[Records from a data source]
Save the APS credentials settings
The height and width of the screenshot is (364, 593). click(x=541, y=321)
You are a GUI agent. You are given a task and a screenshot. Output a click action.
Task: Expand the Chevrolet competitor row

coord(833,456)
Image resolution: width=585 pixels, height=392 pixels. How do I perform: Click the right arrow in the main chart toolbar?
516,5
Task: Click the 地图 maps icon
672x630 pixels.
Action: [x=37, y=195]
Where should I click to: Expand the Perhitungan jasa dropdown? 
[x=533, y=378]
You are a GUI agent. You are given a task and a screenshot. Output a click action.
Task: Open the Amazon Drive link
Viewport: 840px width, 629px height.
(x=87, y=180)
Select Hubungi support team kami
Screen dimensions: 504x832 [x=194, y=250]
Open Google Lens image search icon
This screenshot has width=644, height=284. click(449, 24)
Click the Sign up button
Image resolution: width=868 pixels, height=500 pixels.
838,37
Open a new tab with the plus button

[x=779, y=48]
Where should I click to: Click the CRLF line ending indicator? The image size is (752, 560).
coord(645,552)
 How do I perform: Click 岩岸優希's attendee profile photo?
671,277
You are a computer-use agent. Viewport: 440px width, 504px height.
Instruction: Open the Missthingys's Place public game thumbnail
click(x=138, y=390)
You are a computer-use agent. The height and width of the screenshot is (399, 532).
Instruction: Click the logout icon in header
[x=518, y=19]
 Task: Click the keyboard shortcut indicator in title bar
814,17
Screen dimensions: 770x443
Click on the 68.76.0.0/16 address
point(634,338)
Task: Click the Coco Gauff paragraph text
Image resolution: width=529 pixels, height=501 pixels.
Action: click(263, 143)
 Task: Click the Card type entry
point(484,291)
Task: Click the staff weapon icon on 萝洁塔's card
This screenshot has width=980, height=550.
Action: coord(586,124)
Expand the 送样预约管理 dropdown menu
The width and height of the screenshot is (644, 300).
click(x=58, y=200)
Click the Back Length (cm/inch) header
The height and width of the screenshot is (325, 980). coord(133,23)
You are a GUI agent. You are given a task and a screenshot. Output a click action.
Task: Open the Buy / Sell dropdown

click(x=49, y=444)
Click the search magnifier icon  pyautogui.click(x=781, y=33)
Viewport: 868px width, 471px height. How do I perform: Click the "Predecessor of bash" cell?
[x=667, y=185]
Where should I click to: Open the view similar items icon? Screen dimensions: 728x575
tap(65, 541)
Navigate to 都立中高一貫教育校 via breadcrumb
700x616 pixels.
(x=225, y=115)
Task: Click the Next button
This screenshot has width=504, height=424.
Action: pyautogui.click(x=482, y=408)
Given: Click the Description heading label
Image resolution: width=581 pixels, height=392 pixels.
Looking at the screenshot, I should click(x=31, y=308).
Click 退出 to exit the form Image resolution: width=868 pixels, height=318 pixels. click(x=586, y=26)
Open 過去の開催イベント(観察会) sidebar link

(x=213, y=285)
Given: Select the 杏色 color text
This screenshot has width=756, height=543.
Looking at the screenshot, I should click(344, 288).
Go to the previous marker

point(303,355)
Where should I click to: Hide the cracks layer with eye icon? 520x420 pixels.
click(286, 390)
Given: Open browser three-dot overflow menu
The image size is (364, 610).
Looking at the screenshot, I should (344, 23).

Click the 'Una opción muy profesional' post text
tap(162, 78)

▸ Requirement
Search the records above for the string "computer". Copy every line that contains it.

▸ Written solution
You are a computer-use agent. Viewport: 440px width, 504px height.
You are a computer-use agent. The height and width of the screenshot is (399, 532).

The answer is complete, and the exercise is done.